▶ [Short exercise] Can you copy out the rows from the line with "John (509, 1201)" up to and including the line with "2009 (526, 548)", keeping every request unchanged but increasing each number in the coordinates by 103?

▶ [Records for the task]
------------------------------
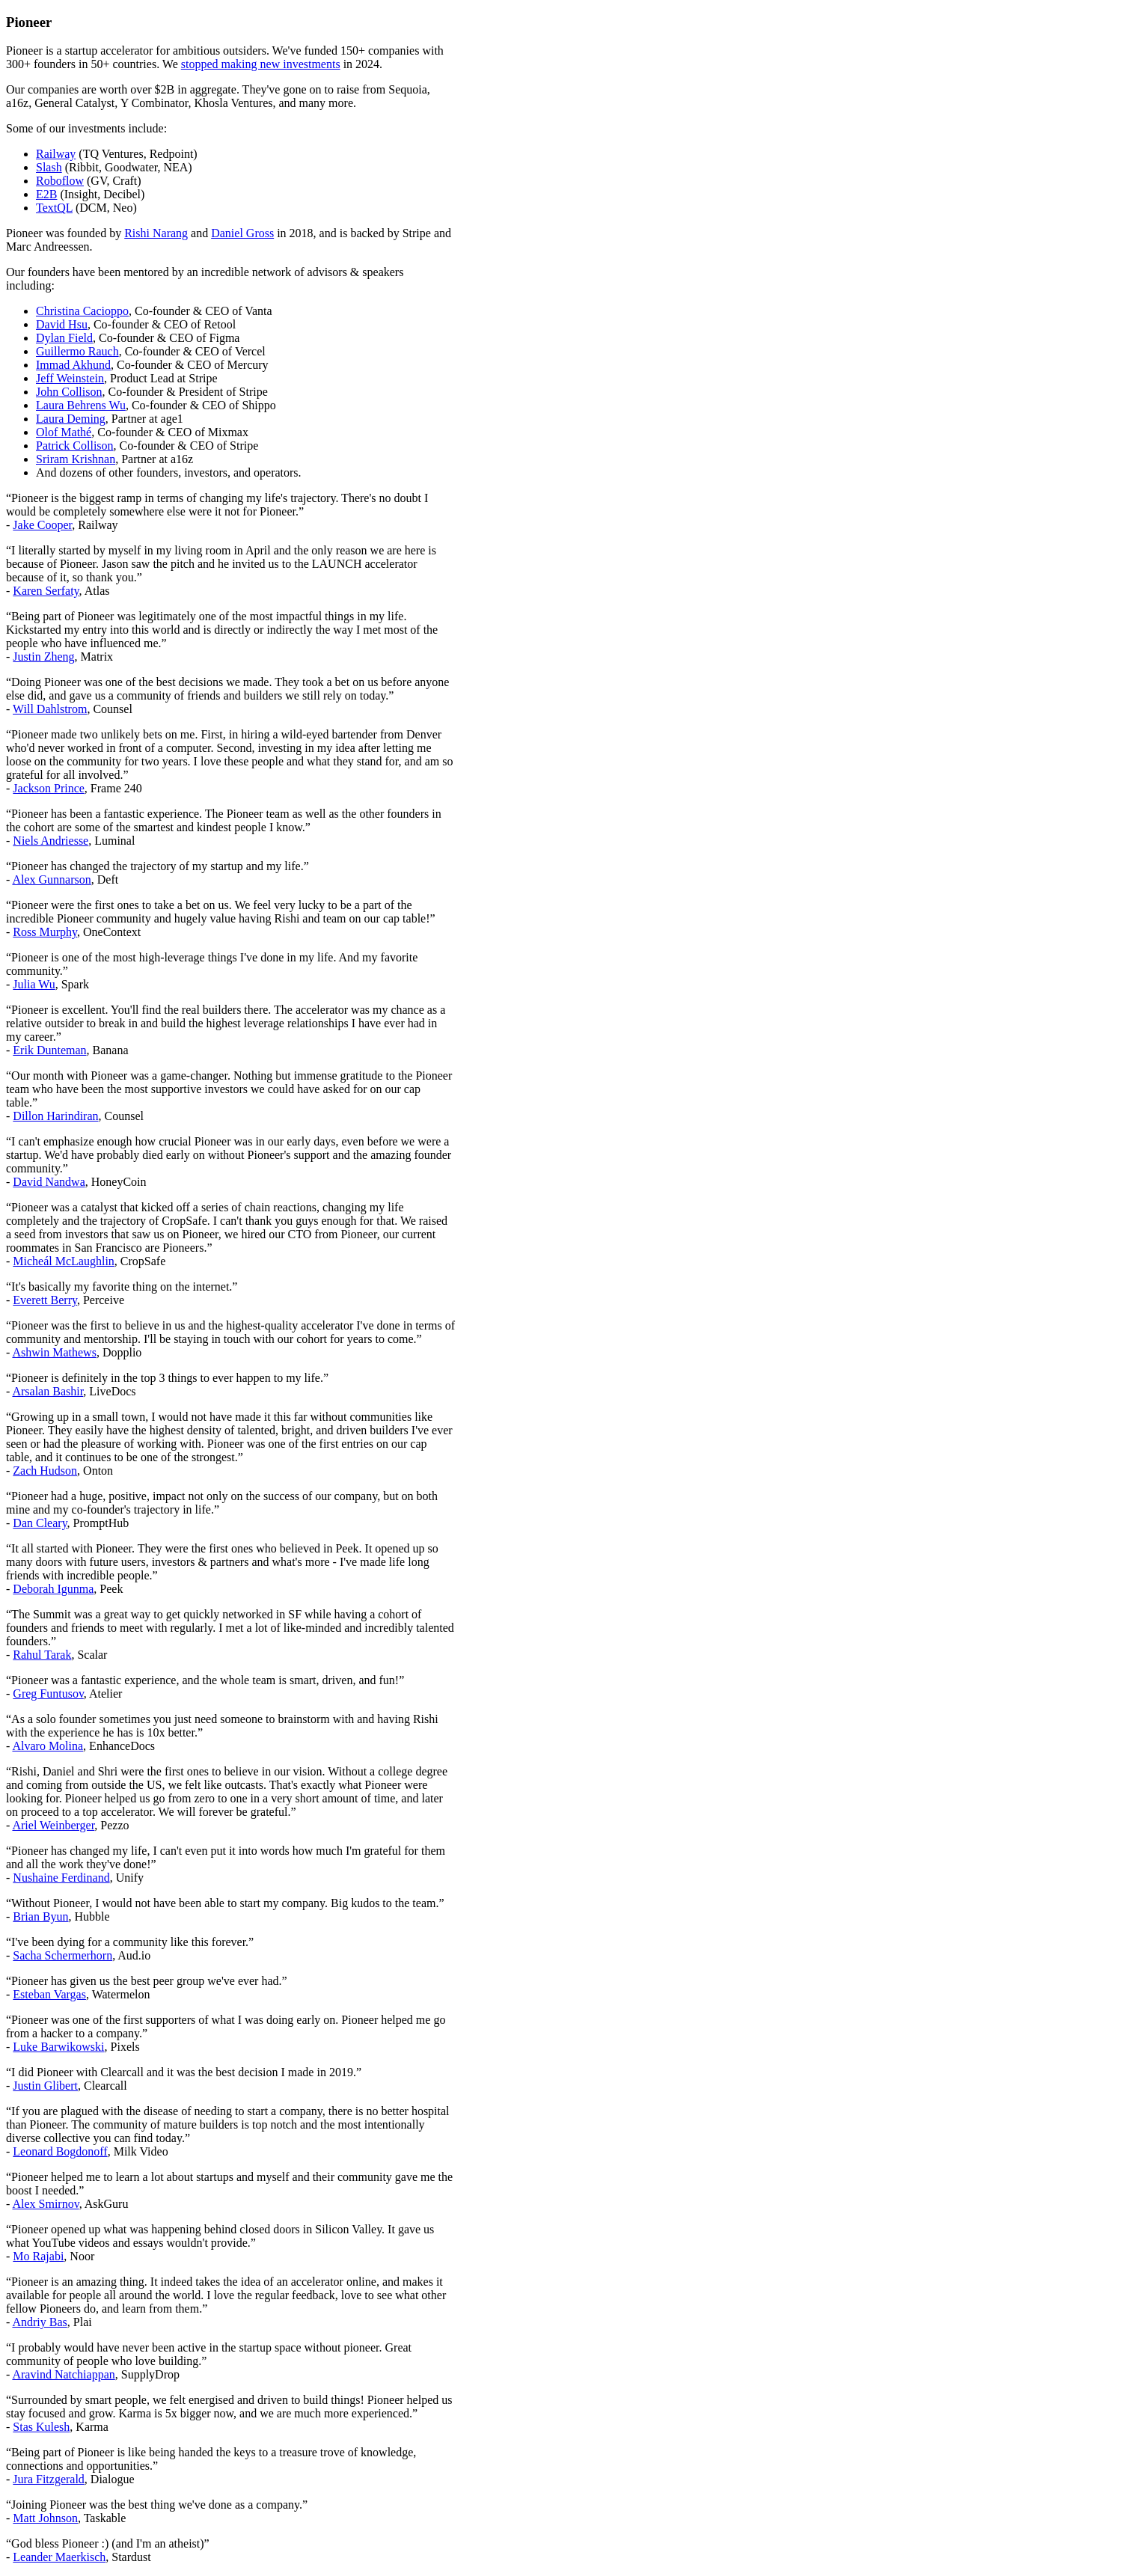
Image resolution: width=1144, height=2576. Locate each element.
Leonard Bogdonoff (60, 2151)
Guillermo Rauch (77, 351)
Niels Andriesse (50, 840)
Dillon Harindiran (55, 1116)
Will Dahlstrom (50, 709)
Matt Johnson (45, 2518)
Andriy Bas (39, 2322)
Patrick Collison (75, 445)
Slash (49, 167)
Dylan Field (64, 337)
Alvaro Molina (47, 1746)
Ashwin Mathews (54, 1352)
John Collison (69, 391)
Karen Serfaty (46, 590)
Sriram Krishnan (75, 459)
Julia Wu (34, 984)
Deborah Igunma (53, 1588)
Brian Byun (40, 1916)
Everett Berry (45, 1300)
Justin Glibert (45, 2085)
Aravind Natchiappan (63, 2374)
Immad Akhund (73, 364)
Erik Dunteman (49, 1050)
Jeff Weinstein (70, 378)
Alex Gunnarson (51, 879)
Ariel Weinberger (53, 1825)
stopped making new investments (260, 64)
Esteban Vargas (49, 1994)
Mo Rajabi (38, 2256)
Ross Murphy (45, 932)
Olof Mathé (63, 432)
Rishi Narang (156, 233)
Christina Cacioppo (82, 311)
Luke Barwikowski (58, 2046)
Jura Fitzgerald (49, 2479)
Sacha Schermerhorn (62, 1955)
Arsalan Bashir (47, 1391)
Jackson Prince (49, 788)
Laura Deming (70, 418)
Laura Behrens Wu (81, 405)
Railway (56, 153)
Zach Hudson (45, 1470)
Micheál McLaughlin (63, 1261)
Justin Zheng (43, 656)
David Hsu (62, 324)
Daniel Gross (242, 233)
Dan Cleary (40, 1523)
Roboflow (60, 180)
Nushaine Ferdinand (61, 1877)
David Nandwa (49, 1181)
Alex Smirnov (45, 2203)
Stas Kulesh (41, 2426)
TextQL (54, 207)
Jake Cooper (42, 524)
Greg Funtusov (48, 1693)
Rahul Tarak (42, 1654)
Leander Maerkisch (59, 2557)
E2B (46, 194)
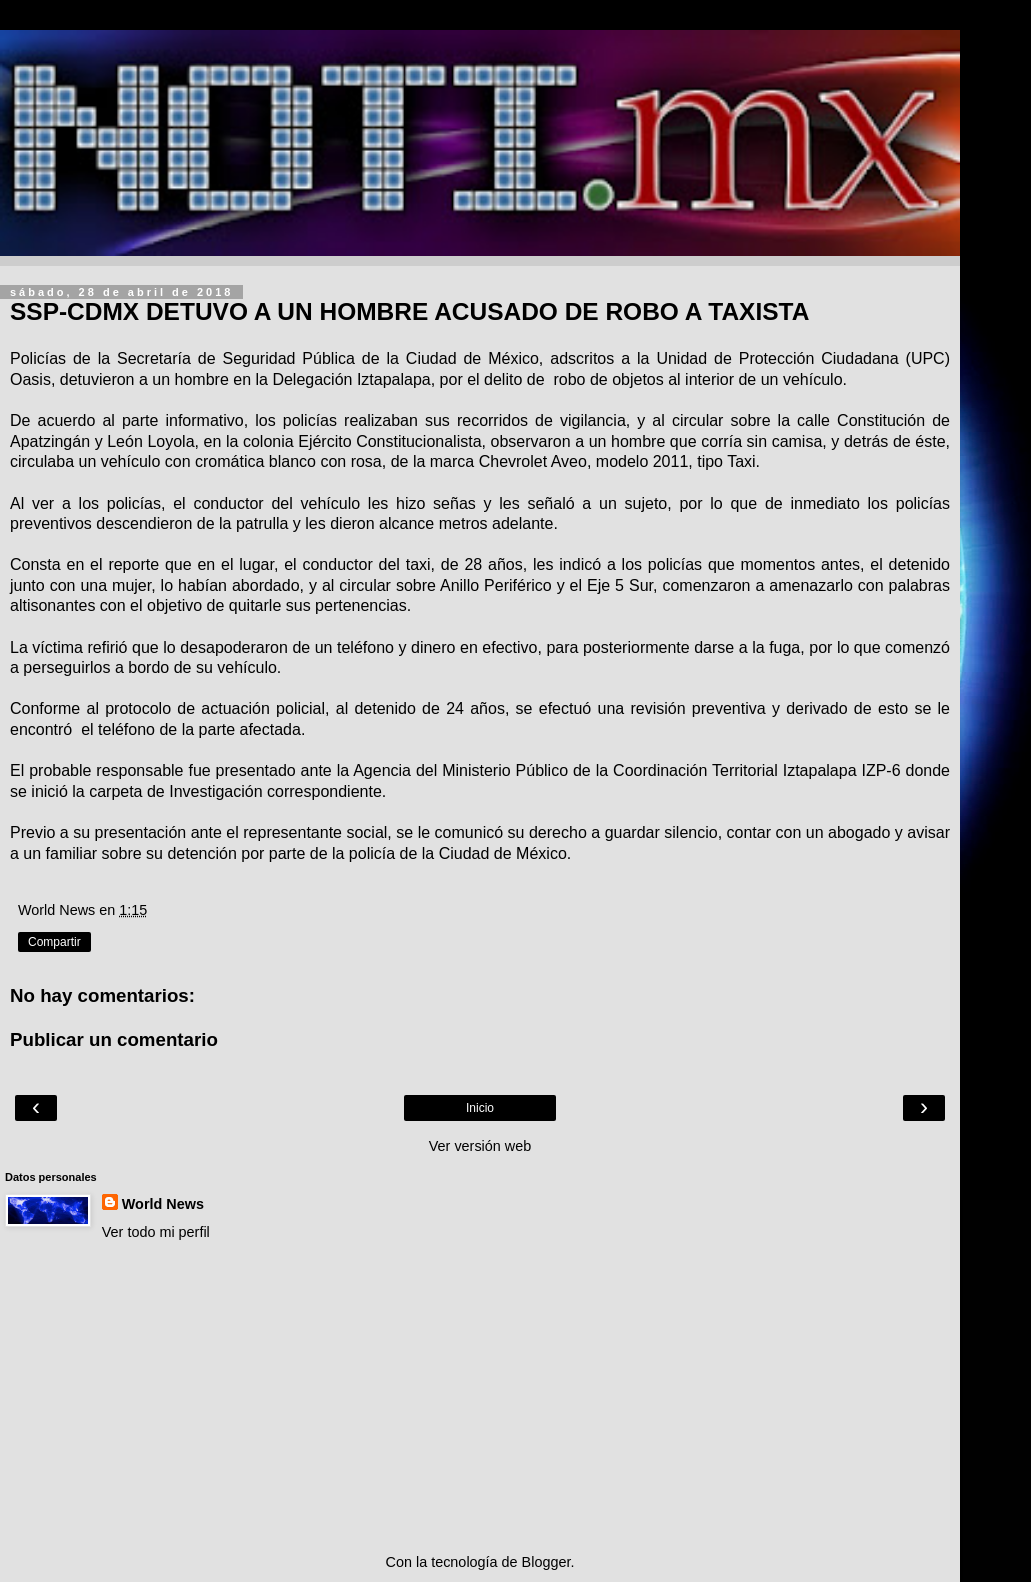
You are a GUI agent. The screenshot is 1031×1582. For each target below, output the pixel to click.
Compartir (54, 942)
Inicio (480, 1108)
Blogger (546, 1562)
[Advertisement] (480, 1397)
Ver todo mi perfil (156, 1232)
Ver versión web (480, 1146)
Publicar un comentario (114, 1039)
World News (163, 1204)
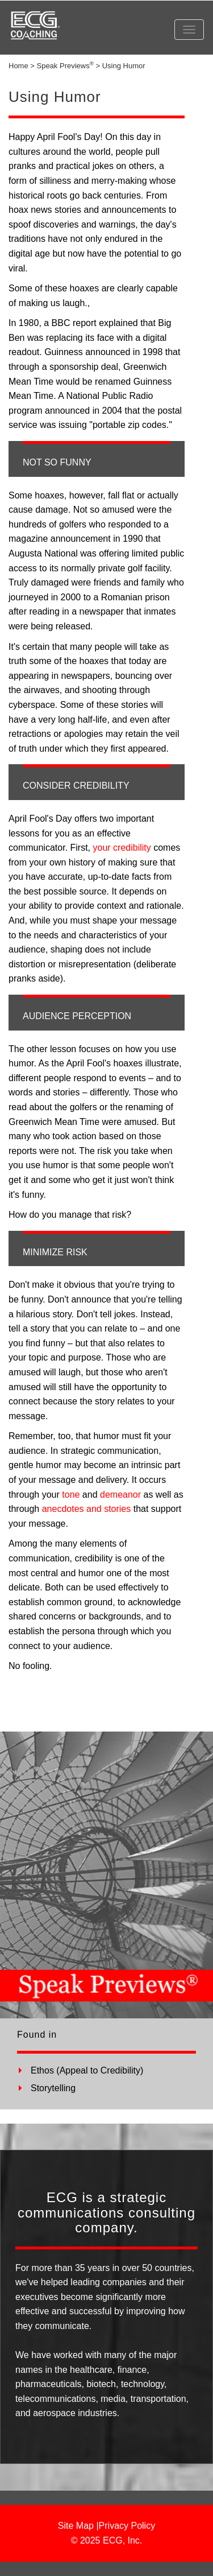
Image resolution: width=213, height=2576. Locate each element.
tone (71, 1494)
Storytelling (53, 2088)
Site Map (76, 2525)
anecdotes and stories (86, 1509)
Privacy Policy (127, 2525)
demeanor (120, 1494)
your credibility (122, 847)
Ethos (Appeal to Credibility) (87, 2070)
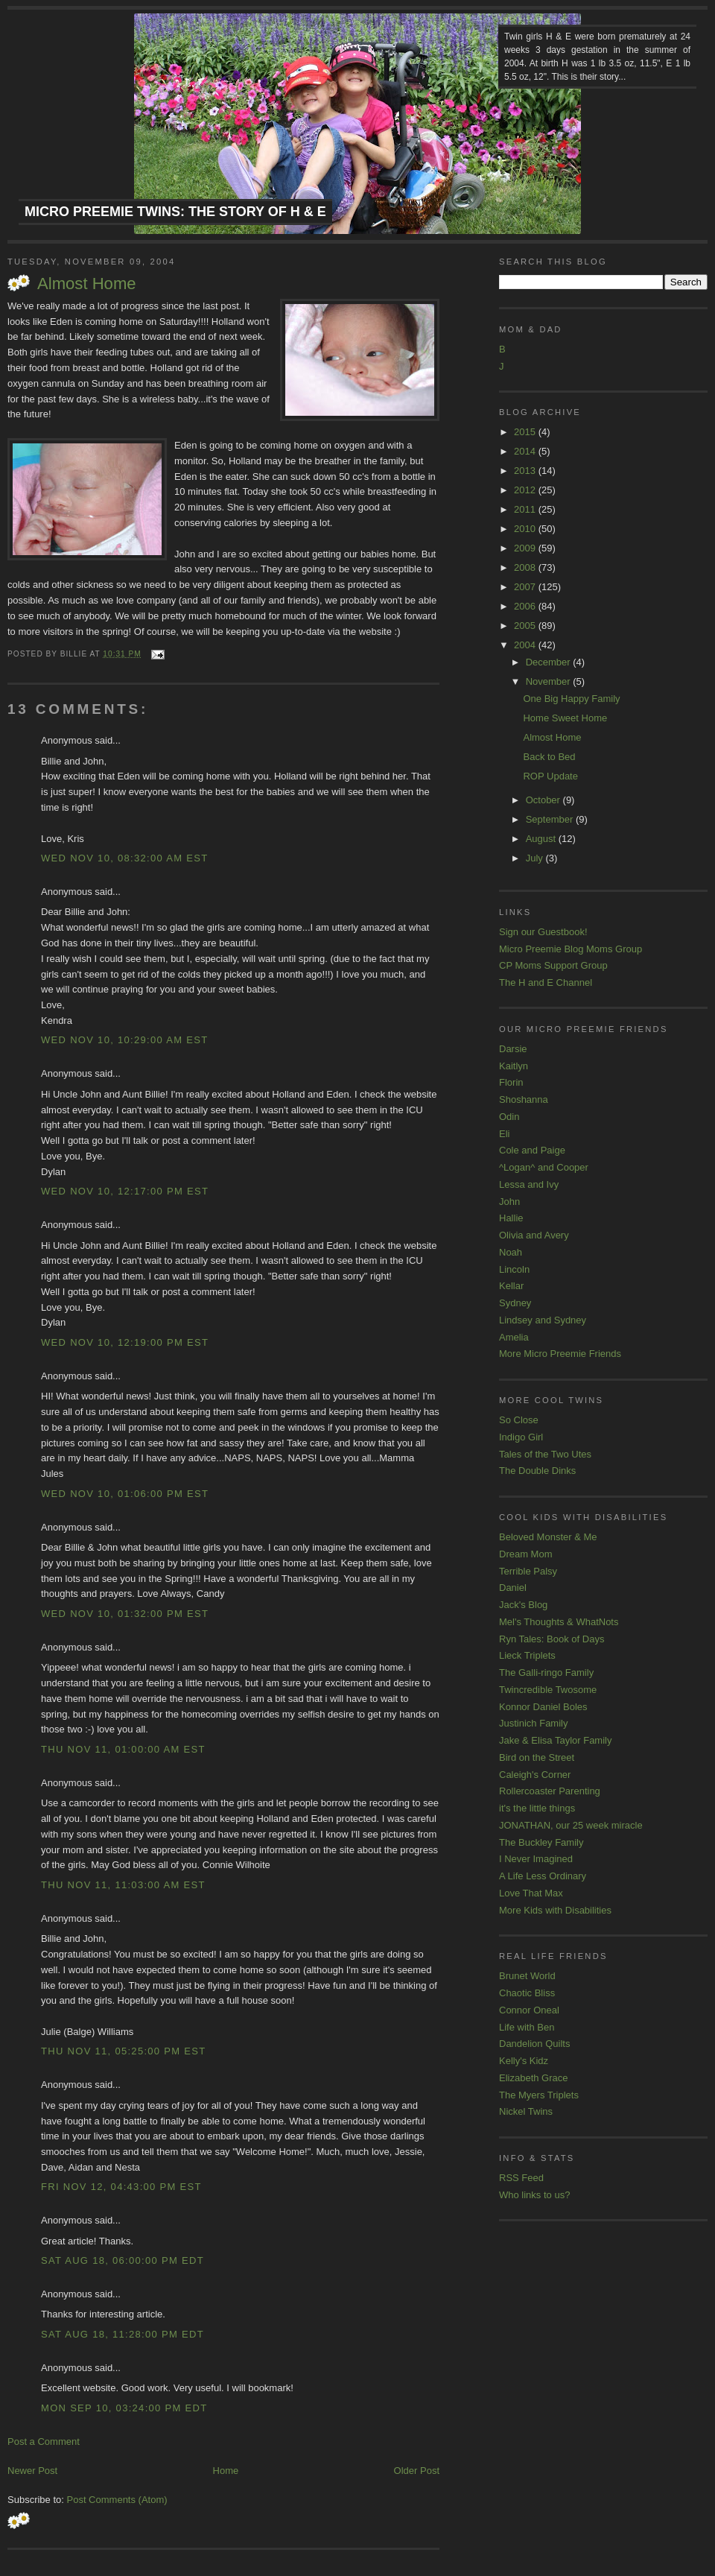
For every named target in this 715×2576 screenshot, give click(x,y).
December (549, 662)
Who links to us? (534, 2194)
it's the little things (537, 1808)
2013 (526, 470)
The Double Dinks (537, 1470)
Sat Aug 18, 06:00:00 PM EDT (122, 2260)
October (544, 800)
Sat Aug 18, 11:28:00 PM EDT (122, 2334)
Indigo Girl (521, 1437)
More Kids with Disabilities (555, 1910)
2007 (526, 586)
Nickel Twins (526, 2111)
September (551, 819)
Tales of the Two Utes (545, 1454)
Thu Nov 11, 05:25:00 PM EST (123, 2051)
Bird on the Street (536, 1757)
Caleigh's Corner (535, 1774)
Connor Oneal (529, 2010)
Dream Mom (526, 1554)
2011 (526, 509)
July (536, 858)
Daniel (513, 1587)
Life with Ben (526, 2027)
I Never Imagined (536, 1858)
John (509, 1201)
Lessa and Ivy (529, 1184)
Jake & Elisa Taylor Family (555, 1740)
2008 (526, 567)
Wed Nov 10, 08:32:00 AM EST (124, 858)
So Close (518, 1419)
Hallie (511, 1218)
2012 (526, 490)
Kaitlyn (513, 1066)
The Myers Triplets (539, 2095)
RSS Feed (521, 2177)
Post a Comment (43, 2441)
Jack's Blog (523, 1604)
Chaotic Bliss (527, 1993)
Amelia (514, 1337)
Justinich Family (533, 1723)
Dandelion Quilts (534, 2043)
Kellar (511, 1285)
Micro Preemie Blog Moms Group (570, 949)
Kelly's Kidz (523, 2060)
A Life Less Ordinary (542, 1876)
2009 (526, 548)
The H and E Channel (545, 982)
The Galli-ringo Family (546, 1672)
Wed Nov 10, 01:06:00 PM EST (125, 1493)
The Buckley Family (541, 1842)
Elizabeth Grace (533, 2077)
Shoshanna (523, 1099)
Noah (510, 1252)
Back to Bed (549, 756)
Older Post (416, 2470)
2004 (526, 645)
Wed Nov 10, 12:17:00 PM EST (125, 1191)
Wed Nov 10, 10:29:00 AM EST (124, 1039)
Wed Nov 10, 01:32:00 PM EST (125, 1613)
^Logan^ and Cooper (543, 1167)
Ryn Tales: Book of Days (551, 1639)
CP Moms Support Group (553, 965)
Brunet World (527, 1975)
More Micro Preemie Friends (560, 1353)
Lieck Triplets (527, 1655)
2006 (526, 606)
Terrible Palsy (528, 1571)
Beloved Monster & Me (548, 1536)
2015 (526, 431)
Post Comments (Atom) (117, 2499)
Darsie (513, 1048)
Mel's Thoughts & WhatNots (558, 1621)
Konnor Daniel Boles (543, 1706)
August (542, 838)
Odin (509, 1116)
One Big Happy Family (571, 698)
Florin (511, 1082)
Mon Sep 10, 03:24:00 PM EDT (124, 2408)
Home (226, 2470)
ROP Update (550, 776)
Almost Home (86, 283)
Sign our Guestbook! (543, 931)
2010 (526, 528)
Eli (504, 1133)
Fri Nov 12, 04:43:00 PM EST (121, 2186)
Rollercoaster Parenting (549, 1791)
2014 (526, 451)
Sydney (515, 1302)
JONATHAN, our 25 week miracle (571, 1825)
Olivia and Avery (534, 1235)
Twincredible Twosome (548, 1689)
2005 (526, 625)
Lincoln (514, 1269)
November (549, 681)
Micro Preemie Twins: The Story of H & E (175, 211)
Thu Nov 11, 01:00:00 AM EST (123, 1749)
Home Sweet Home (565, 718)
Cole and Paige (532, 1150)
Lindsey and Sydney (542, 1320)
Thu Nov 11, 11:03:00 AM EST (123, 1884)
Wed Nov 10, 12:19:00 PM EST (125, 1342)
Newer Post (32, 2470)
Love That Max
------------------------------
▶ [Reply]
John (612, 1304)
Lessa and Ivy (632, 1287)
Jake & Elisa Taylor Family (658, 1843)
2008 (629, 670)
Wed Nov 10, 08:32:00 AM EST (227, 961)
So Close (621, 1522)
Hallie (614, 1321)
2012 (629, 593)
Kaitlyn (616, 1169)
The Myers Triplets (642, 2198)
RSS Feed (624, 2280)
Post a Comment (146, 2544)
Jack's Blog (626, 1707)
Chaotic Bliss (630, 2096)
Amelia (617, 1440)
Justinich Family (636, 1826)
Dandelion Quilts (637, 2146)
Kellar (614, 1388)
Micro Preemie Blog Moms Group (673, 1052)
Kelly's Kidz (626, 2163)
A Life Less Ordinary (645, 1979)
2009 (629, 651)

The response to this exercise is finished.